[[ Information shown, beginning ]]

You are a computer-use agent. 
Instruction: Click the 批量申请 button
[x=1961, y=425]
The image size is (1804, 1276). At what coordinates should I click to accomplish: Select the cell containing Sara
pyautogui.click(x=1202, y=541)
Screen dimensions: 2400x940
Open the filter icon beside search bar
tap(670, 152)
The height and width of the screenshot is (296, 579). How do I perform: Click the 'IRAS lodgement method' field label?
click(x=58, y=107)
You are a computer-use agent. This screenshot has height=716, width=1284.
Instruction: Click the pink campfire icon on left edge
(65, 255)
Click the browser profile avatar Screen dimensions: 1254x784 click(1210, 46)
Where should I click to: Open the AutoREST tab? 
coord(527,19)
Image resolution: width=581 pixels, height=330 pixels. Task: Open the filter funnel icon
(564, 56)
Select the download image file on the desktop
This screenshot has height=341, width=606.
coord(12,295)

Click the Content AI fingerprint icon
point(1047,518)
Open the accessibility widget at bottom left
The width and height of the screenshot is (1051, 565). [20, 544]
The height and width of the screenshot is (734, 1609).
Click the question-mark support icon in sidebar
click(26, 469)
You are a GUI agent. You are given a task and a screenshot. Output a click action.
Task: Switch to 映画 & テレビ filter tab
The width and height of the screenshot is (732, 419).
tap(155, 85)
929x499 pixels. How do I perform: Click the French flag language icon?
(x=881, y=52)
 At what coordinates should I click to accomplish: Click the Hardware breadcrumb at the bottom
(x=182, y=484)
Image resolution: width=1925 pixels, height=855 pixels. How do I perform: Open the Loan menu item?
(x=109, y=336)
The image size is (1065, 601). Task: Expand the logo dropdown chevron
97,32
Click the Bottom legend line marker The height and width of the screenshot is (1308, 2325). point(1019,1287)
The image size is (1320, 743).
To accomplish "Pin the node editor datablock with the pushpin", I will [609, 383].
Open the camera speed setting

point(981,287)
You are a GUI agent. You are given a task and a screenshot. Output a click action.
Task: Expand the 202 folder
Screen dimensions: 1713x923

[[ Information shown, end ]]

### Problem
Copy out every record above exactly as written.

### Written answer
You are a computer-use agent. 
Instruction: Click the 批量申请 button
[x=1961, y=425]
The image size is (1804, 1276). At what coordinates should I click to accomplish: Select the cell containing Sara
pyautogui.click(x=1202, y=541)
Screen dimensions: 2400x940
Open the filter icon beside search bar
tap(670, 152)
The height and width of the screenshot is (296, 579). How do I perform: Click the 'IRAS lodgement method' field label?
click(x=58, y=107)
You are a computer-use agent. This screenshot has height=716, width=1284.
Instruction: Click the pink campfire icon on left edge
(65, 255)
Click the browser profile avatar Screen dimensions: 1254x784 click(1210, 46)
Where should I click to: Open the AutoREST tab? 
coord(527,19)
Image resolution: width=581 pixels, height=330 pixels. Task: Open the filter funnel icon
(564, 56)
Select the download image file on the desktop
This screenshot has height=341, width=606.
coord(12,295)

Click the Content AI fingerprint icon
point(1047,518)
Open the accessibility widget at bottom left
The width and height of the screenshot is (1051, 565). [20, 544]
The height and width of the screenshot is (734, 1609).
Click the question-mark support icon in sidebar
click(26, 469)
You are a GUI agent. You are given a task and a screenshot. Output a click action.
Task: Switch to 映画 & テレビ filter tab
The width and height of the screenshot is (732, 419).
tap(155, 85)
929x499 pixels. How do I perform: Click the French flag language icon?
(x=881, y=52)
 At what coordinates should I click to accomplish: Click the Hardware breadcrumb at the bottom
(x=182, y=484)
Image resolution: width=1925 pixels, height=855 pixels. How do I perform: Open the Loan menu item?
(x=109, y=336)
The image size is (1065, 601). Task: Expand the logo dropdown chevron
97,32
Click the Bottom legend line marker The height and width of the screenshot is (1308, 2325). point(1019,1287)
The image size is (1320, 743).
To accomplish "Pin the node editor datablock with the pushpin", I will [609, 383].
Open the camera speed setting

point(981,287)
You are a GUI agent. You are given a task and a screenshot. Output a click action.
Task: Expand the 202 folder
Screen dimensions: 1713x923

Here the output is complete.